▶ **PROBLEM TO SOLVE**
Reproduce the listing word for word, beginning at the line that contains "Identify the location of bar-segmentation-france." and stopping after the line that contains "(333, 834).".

Excerpts from a listing
+--
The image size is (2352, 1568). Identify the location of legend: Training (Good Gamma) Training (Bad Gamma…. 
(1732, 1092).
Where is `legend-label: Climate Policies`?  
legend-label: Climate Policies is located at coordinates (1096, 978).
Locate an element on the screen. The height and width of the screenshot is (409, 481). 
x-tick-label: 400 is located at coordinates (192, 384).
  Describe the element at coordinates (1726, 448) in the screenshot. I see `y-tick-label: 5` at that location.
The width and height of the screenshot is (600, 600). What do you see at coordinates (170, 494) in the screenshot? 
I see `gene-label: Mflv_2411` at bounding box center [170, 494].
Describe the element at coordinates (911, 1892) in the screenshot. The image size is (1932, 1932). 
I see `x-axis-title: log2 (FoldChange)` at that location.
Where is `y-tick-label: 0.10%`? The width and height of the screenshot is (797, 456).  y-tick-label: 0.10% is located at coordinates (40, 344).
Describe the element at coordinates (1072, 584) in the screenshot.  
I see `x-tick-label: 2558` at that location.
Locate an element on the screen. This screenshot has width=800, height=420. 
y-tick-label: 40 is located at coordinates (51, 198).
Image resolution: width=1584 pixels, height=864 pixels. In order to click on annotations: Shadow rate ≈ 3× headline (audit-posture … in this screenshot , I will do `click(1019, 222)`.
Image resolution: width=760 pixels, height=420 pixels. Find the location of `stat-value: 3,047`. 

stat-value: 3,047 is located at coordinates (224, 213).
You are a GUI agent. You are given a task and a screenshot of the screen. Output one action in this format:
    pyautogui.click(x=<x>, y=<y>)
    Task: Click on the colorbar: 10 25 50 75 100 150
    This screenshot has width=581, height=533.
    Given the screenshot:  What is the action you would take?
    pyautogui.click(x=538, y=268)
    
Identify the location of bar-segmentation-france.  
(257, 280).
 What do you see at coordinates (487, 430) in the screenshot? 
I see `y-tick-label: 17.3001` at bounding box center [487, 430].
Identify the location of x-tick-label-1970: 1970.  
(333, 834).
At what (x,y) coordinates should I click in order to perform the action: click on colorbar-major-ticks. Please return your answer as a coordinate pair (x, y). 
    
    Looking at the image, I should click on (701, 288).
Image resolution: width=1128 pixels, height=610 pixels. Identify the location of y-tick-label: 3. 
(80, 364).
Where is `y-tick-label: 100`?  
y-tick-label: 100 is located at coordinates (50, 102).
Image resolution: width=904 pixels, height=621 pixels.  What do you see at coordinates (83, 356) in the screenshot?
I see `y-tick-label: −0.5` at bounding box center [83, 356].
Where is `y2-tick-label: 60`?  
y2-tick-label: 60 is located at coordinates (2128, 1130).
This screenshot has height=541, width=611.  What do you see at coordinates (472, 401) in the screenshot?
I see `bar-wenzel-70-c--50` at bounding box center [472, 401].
+--
▶ **SOLUTION FOR THIS PROBLEM**
Identify the location of bar-segmentation-france.  
(257, 280).
 What do you see at coordinates (487, 430) in the screenshot? 
I see `y-tick-label: 17.3001` at bounding box center [487, 430].
Identify the location of x-tick-label-1970: 1970.  
(333, 834).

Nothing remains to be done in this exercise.